Dinas Kesehatan Kota Cilegon Dorong Peningkatan Layanan Kesehatan, Butuh Dukungan Pemerintah Pusat hingga Daerah

Dinas Kesehatan Kota Cilegon Dorong Peningkatan Layanan Kesehatan, Butuh Dukungan Pemerintah Pusat hingga Daerah

Drg.Rully Kusumawardhany

CYBER88 | Cilegon – Dalam momentum peringatan HUT RI ke-80, Dinas Kesehatan (Dinkes) Kota Cilegon menegaskan komitmennya untuk terus meningkatkan kualitas pelayanan kesehatan masyarakat serta melampaui target kinerja program baik di tingkat Provinsi Banten maupun Nasional.

Kepala Bidang Pemberdayaan Masyarakat Dinas Kesehatan Kota Cilegon, drg. Rully Kusumawardhany, MM, menyampaikan bahwa Dinkes bersama jaringan layanan yang terdiri dari 9 UPTD Puskesmas, UPTD Labkesmas, UPTD P2KT, dan UPTD JPKM akan terus menjaga stabilitas pelayanan mulai dari tingkat dasar hingga rujukan sesuai dengan aturan yang berlaku.

“Pelayanan yang sebelumnya belum tersedia kini sudah berjalan, seperti persalinan 24 jam di 5 Puskesmas dan IGD 24 jam di 9 Puskesmas. Kami berharap layanan ini bisa terus ditingkatkan kualitasnya dari waktu ke waktu,” ujar drg. Rully Kusumawardhany.

Lebih lanjut, ia menekankan bahwa dukungan dari Pemerintah Kota Cilegon, Pemerintah Provinsi Banten, hingga Kementerian Kesehatan RI sangat dibutuhkan untuk melengkapi sarana, prasarana, serta pemenuhan SDM kesehatan, khususnya dokter umum, bidan, dan perawat.
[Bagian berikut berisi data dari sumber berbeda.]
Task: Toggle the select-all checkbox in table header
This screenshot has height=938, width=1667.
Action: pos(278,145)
Selain itu, ketersediaan peralatan medis, obat-obatan, anggaran konsumsi pasien, hingga insentif untuk petugas jaga shift dan sopir ambulans juga menjadi prioritas agar pelayanan berjalan optimal.
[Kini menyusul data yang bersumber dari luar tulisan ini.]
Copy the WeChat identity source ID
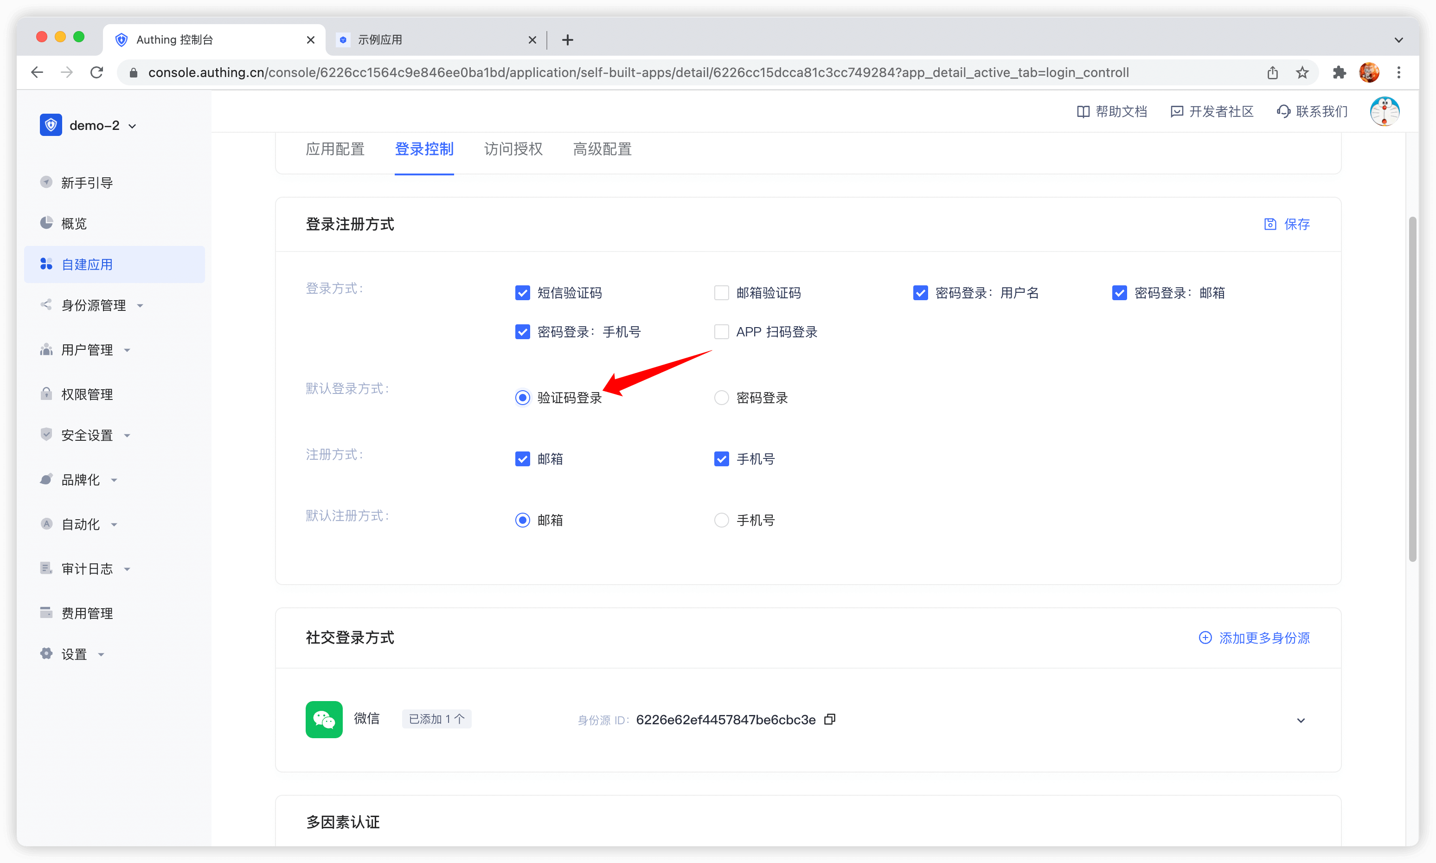 (x=830, y=719)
Terkait komunikasi publik, drg. Rully menyoroti pentingnya saluran informasi yang lancar agar masyarakat dapat segera mengetahui kebijakan kesehatan terbaru maupun upaya antisipasi terhadap potensi wabah dan kejadian luar biasa. “Kami memerlukan tambahan anggaran untuk edukasi dan publikasi melalui media, baik cetak, online, maupun media sosial, demi mendukung kerja promosi kesehatan di lapangan,” jelasnya.

Ia juga menegaskan bahwa jaminan kesehatan harus dipastikan hadir, terutama bagi warga kurang mampu dan masyarakat miskin. Menurutnya, kondisi masyarakat yang sehat jasmani dan rohani hanya bisa terwujud dengan kerja sama lintas OPD, lintas sektor, serta partisipasi aktif masyarakat mulai dari keluarga, sekolah, tempat kerja, hingga lingkungan sosial.
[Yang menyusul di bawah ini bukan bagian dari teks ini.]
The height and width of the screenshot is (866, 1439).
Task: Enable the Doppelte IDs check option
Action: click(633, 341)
“Kesadaran individu yang tumbuh akan meluas menjadi kesadaran kolektif masyarakat. Dengan dukungan kuat dari pemerintah daerah hingga pusat, kesehatan diri, keluarga, dan lingkungan akan lebih mudah diwujudkan. Ingat, mencegah lebih baik daripada mengobati,” pungkas drg. Rully Kusumawardhany.